Problem statement: Whenever a line in the records below holds the string "Tips", copy it out.
*** Opening of Data extract ***
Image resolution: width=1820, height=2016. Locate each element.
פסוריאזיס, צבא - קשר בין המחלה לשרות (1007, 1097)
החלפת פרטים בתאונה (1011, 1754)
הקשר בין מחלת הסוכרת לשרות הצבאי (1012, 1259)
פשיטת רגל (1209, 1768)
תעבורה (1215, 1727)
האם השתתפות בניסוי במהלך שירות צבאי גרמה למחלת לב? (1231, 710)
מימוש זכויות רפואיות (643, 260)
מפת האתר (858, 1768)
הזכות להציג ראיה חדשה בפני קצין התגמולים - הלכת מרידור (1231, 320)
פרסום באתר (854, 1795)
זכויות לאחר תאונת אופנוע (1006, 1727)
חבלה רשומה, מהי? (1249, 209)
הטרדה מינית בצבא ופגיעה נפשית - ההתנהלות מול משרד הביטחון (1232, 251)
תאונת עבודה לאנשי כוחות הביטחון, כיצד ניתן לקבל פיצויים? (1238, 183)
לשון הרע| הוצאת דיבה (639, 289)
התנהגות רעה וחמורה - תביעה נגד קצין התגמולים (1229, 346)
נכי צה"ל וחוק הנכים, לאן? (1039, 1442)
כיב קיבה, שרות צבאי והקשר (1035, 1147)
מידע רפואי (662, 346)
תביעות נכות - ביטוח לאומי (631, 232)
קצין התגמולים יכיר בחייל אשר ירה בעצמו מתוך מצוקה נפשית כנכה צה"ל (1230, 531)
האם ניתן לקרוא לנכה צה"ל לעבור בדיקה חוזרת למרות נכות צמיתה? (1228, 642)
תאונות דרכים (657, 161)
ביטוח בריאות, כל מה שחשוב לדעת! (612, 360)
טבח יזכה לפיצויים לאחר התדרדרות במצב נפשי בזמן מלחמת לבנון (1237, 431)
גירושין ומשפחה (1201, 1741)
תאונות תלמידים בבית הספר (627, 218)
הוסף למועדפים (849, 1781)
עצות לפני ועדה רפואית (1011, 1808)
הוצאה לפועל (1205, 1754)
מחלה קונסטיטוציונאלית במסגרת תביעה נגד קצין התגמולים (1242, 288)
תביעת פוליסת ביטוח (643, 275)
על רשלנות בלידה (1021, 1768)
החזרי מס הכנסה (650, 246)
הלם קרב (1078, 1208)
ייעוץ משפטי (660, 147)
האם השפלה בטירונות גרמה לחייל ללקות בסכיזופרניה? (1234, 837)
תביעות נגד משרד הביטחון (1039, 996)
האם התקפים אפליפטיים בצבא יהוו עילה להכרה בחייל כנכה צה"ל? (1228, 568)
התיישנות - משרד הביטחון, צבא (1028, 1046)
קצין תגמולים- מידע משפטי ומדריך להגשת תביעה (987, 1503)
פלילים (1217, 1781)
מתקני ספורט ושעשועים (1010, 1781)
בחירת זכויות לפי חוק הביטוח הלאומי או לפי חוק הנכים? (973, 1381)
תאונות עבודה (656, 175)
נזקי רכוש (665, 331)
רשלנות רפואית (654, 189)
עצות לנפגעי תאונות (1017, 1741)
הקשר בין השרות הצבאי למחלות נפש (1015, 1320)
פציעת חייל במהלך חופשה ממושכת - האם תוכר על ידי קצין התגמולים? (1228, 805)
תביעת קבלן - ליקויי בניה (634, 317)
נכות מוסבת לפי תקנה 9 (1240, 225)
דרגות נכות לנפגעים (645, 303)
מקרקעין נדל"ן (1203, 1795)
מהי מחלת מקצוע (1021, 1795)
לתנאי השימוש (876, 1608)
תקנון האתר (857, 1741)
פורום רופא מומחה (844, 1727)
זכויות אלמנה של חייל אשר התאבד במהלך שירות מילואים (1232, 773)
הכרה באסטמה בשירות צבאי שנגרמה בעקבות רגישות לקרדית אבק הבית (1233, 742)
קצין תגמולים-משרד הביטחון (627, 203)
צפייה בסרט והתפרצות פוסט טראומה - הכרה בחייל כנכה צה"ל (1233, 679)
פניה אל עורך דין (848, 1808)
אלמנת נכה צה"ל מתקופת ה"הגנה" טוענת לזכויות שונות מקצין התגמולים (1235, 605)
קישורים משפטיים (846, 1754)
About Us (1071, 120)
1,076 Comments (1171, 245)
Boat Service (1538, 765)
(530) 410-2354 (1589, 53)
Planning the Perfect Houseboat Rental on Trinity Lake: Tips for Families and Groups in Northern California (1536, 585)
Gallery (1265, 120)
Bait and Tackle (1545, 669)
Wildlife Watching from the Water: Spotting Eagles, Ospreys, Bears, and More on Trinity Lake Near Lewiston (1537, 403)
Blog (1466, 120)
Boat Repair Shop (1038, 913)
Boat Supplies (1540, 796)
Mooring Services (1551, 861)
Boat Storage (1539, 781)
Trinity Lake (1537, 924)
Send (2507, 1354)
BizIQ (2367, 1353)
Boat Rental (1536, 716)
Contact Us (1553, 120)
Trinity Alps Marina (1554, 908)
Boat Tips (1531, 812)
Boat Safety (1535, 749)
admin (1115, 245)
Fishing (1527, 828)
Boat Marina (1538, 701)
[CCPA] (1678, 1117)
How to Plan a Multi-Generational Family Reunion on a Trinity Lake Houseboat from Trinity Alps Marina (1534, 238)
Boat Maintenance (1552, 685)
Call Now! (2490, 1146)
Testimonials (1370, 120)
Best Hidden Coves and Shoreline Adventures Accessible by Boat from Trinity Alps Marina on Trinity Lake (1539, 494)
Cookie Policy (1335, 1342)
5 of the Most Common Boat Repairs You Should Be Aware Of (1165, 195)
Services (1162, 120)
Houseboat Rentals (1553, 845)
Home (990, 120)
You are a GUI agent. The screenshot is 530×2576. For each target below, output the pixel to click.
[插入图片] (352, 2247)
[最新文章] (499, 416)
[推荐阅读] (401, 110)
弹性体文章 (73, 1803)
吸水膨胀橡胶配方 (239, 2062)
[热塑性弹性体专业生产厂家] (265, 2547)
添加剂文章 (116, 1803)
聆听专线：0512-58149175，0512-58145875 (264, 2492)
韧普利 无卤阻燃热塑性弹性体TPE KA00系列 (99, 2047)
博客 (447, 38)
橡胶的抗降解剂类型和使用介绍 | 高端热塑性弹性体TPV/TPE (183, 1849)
*** Close of Data extract ***
Completed task:
Planning the Perfect Houseboat Rental on Trinity Lake: Tips for Families and Groups in Northern California (1536, 585)
Boat Tips (1531, 812)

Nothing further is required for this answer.